Why Welfare Doesn’t Work: And What We Should Do Instead
Written by: Leah Hamilton, MSW, PhD
Democrats and Republicans don’t see eye to eye very often, but they can safely agree on one point: welfare doesn’t work. Liberals are concerned that an ever-shrinking social safety net reaches fewer and fewer families in need. Republicans worry that welfare benefits create dependence. They are both right.
The primary cash assistance program in the United States, Temporary Assistance to Needy Families, served 68% of low-income families in 1996. Today, only 23% of poor families receive assistance. This change has been largely brought about by the imposition of five-year lifetime limits (states are allowed to set lower limits) and stricter eligibility criteria. Welfare caseload reductions have been solidly linked to the rise of deep poverty in America, family strain and increased foster care placements. 1.46 million US households (including 2.8 million children) now live on less than $2 per person, per day (the World Bank’s measurement of extreme poverty).
Meanwhile, welfare eligibility rules designed to encourage independence have achieved the opposite effect. For example, though many states impose strict work requirements, states which loosen these rules actually see recipients move to higher wage, higher benefit work, presumably because they have the breathing room to search for a good job rather than take the first one that comes along. Similarly, in states with strict limitations on recipient assets, poor families are less likely to own a car, making it nearly impossible to maintain employment in areas without public transportation. Even worse, some researchers are discovering a “cliff effect” in which welfare recipients immediately lose all benefits (including child care assistance) after a small increase in income. As a result, many parents turn down promotional opportunities because they would be ultimately worse off financially. Any parent would make the same decision if it meant the ability to feed their children and afford quality childcare.

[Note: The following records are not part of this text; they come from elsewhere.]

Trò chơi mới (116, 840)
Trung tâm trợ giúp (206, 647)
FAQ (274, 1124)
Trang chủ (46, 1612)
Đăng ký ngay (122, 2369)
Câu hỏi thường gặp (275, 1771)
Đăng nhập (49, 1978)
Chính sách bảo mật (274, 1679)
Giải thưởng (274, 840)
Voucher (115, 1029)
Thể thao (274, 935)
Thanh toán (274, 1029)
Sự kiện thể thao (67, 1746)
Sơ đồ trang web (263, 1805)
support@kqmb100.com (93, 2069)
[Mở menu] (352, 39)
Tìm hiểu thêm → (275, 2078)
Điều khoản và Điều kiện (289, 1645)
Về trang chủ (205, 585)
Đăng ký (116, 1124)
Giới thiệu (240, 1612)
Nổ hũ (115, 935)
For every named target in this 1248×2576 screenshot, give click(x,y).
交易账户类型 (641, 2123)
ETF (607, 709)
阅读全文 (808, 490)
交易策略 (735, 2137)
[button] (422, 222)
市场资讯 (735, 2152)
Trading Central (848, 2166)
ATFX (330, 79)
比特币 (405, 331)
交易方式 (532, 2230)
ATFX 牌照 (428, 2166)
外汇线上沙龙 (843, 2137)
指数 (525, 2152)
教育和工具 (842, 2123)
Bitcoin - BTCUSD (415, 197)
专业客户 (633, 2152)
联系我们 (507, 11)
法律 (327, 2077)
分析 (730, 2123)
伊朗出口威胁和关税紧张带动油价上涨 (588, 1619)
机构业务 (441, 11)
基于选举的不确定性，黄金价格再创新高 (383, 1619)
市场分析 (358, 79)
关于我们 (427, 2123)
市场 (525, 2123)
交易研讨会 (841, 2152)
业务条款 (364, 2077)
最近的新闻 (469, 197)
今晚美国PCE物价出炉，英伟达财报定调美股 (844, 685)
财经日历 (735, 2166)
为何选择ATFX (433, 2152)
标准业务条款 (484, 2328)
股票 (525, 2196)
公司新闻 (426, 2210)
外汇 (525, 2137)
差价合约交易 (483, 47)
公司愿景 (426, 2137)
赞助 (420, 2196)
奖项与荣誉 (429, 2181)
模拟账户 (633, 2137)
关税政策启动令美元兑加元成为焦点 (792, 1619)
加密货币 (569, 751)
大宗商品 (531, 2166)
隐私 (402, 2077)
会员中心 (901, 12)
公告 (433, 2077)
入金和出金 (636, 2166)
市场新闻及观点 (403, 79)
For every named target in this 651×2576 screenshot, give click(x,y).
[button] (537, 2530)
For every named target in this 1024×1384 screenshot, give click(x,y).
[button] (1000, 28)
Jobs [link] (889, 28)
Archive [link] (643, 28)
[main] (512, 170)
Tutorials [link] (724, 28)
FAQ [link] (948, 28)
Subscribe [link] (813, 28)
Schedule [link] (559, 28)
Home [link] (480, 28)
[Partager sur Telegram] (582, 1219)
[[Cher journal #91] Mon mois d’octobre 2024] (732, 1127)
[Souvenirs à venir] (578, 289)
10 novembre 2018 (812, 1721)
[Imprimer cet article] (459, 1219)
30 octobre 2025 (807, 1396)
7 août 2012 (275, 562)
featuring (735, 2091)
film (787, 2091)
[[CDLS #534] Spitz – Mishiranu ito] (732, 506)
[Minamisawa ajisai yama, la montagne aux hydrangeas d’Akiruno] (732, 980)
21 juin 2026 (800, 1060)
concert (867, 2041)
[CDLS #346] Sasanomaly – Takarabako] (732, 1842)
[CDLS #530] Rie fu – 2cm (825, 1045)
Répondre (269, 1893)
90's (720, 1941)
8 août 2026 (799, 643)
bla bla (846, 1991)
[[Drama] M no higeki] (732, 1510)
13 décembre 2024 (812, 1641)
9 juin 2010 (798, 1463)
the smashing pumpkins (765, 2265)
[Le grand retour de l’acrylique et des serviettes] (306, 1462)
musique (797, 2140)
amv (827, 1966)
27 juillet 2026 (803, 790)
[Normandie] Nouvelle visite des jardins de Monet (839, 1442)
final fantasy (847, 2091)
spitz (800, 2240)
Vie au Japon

We must redesign this entire system. In the most prosperous nation in the world, it is ludicrous that children are growing up in the kind of deprivation we normally associate with developing countries. Simultaneously, we must ensure that no one is discouraged from growing their income or assets. One potential solution is a universal basic income, which would provide an annual benefit to every citizen. However, this idea comes with a hefty price tag and would either increase our national deficit or increase the marginal tax rate, both of which might be political non-starters. The simpler solution is a Negative Income Tax (NIT) which is potentially cheaper than our current poverty alleviation efforts. An NIT is a refundable tax credit which brings every household to the federal poverty level. The most effective way to do this is to decrease the credit slowly (for example, a $0.50 reduction for each $1.00 increase in earned income) so that there is never a penalty for hard work.
Researchers at the University of Michigan calculated what this might look like in practice. If a family had no income, their tax credit would be 100% of the poverty line ($20,780 for a family of three). If the family’s earned income increased to half the poverty line ($10,390), their tax credit would decrease to $15,585. The credit would phase out completely once the family’s income reached twice the poverty level ($41,560). This plan would cost roughly $219 billion per year and could be almost completely paid for by replacing most or all of our current poverty programs.
With this one simple policy, we can achieve many goals of both the left and right. Poverty would be eliminated overnight. Work disincentives would be removed. American bureaucracy would be significantly reduced. Families would be free to make financial decisions without government intrusion. And in the long run, we would save money. Childhood poverty alone costs the US $1.03 trillion (yes, trillion) per year. In the 21st century, eradicating poverty isn’t complicated. We’re just going about it in the worst possible way.
About the author:
Leah Hamilton, MSW, PhD is an Assistant Professor of Social Work at Appalachian State University. She received a BSW from Metropolitan State University of Denver, an MSW from the University of Denver and a PhD in Public Policy at the University of Arkansas. She served as a Foster Care Case Worker and trainer for five years in Denver, Colorado. Dr. Hamilton’s research interests include poverty, economic justice, and social policy.